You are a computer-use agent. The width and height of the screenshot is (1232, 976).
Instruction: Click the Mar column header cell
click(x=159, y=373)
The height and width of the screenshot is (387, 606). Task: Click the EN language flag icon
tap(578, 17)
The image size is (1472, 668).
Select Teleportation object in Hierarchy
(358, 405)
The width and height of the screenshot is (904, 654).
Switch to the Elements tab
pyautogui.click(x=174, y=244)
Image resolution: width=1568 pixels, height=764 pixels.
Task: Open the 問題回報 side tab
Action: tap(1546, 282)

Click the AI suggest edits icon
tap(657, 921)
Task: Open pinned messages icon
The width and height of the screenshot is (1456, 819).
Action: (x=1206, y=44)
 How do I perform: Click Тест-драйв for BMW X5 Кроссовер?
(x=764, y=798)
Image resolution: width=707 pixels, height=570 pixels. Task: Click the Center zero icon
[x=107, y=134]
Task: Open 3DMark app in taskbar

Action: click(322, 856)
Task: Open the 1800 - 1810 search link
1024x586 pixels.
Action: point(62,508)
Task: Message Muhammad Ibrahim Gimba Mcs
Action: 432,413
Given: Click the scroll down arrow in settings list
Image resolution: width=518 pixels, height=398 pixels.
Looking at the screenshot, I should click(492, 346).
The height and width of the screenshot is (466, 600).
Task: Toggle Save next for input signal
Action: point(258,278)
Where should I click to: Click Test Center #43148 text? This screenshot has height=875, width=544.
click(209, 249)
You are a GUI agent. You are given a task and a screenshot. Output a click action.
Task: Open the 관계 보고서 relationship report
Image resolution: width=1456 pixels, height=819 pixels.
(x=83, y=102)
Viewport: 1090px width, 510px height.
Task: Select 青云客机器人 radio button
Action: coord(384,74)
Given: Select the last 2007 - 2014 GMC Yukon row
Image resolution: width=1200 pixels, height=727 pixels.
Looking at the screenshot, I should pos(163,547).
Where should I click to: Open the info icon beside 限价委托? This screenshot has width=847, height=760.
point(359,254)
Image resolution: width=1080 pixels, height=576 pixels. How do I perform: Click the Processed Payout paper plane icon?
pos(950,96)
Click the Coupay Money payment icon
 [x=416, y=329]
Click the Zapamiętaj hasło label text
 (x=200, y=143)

==============================

• _WHAT YOU SHOULD DO_: Copy the material line for line, starting at its first line and stopping after the line that contains "tap(578, 17)".

• _COMPLETE ANSWER_:
You are a computer-use agent. The width and height of the screenshot is (1232, 976).
Instruction: Click the Mar column header cell
click(x=159, y=373)
The height and width of the screenshot is (387, 606). Task: Click the EN language flag icon
tap(578, 17)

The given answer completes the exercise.